Node for processing reference images in AI art generation workflows, focusing on resizing and color normalization for consistency.

RefineNode Reference Image Process:

The RefineNodeReferenceImageProcess is designed to handle and process reference images within a node-based workflow, particularly in the context of AI art generation. This node is responsible for transforming and normalizing input images to ensure they are compatible with the subsequent processing stages. It focuses on resizing images, managing their dimensions, and ensuring the correct color space normalization. By doing so, it helps maintain consistency across image batches, which is crucial for achieving high-quality results in AI-driven image generation tasks. The node also handles potential discrepancies in image dimensions and channels, ensuring that all images conform to expected standards before further processing. This capability is essential for artists who need to integrate multiple images into a cohesive project, as it automates the tedious task of manual image preparation.

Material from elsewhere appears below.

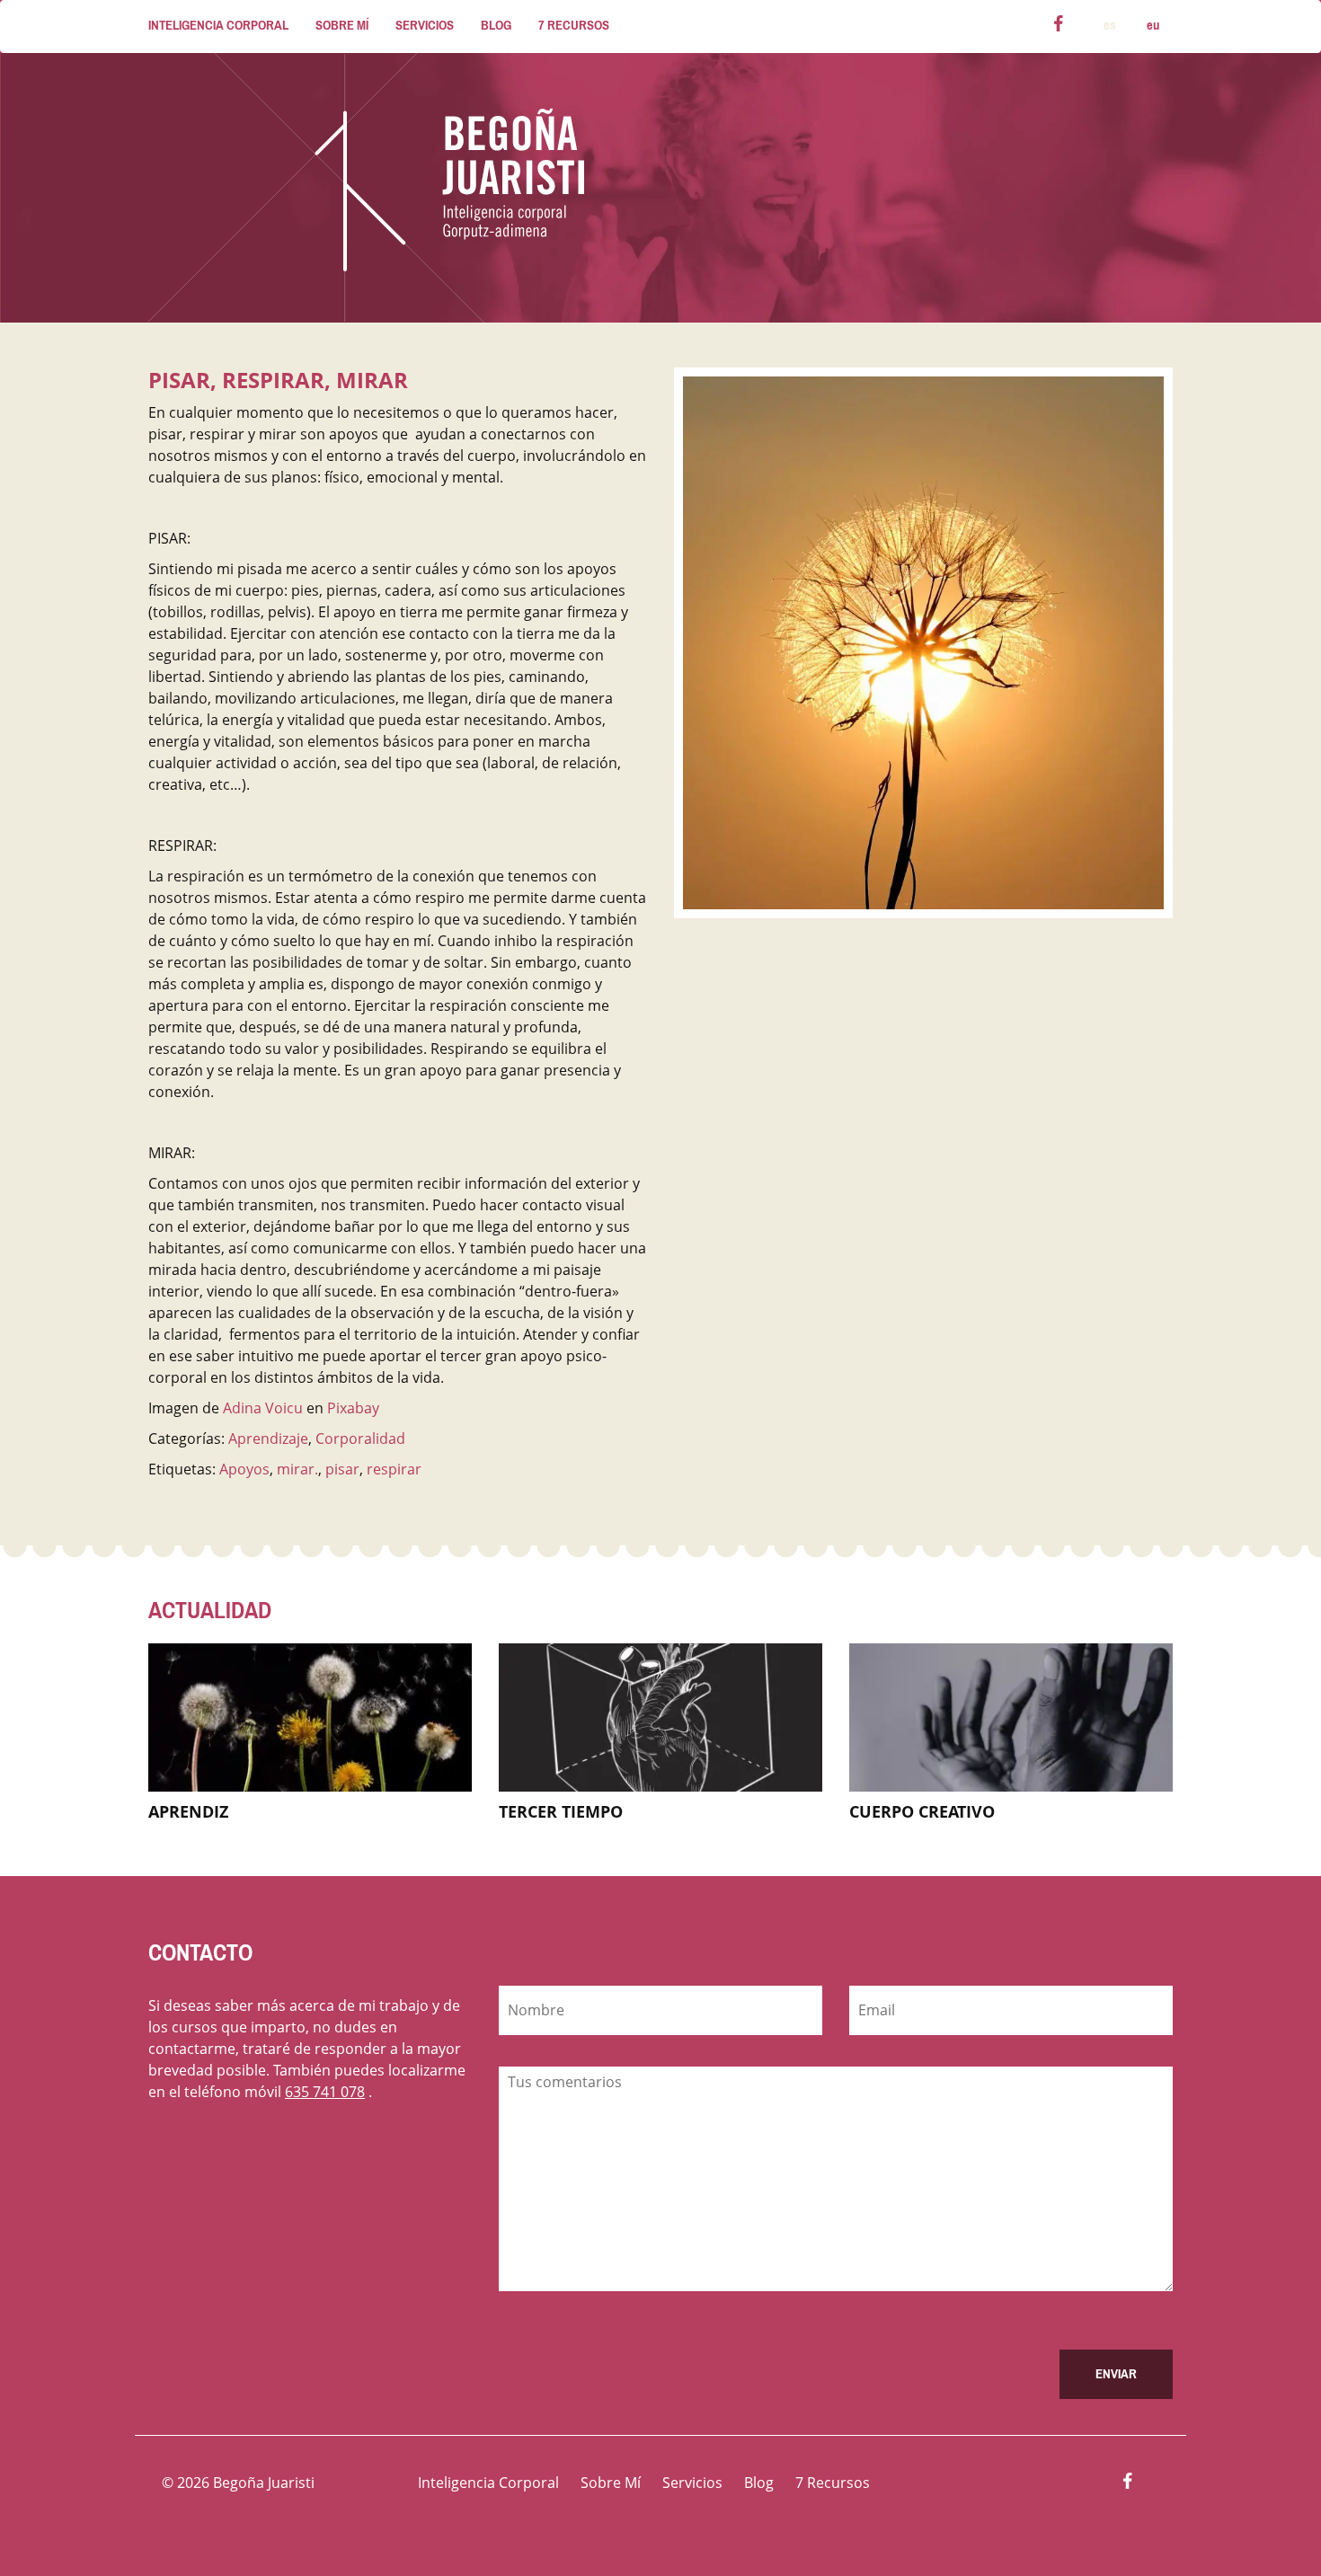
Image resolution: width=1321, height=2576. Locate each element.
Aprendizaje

RefineNode Reference Image Process Input Parameters:

image

The image parameter represents the input image tensor that the node will process. It is crucial for the node's operation as it serves as the primary data source for transformation and normalization. The image tensor should have either 3 or 4 dimensions, corresponding to the color channels and batch size. The node expects the image to be in a format that can be easily converted to a PIL image for further processing. If the image tensor does not meet these requirements, the node will raise an error, indicating the need for a compatible input format.

index

The index parameter specifies the position of the image within a batch when dealing with multiple images. This parameter is important for selecting the correct image from a batch for processing. It ensures that the node processes the intended image, especially when working with batches of images. The index should be within the range of the batch size to avoid errors.

resize_method

The resize_method parameter determines how the input image will be resized to match the target dimensions. This parameter affects the quality and aspect ratio of the resized image. Common resizing methods include nearest-neighbor, bilinear, and bicubic interpolation. The choice of method can impact the visual quality of the output, with some methods preserving more detail than others.

crop_mode

The crop_mode parameter defines how the image will be cropped if its aspect ratio does not match the target dimensions. This parameter is crucial for maintaining the composition of the image while resizing. Different crop modes can focus on different parts of the image, such as the center or a specific region of interest.

sizing_mode

The sizing_mode parameter specifies the strategy for determining the final size of the processed image. It can be set to modes like "flux_kontext" or "area_1024," which dictate how the image dimensions are calculated based on the original size and the desired output size. This parameter ensures that the image fits within the expected dimensions for further processing.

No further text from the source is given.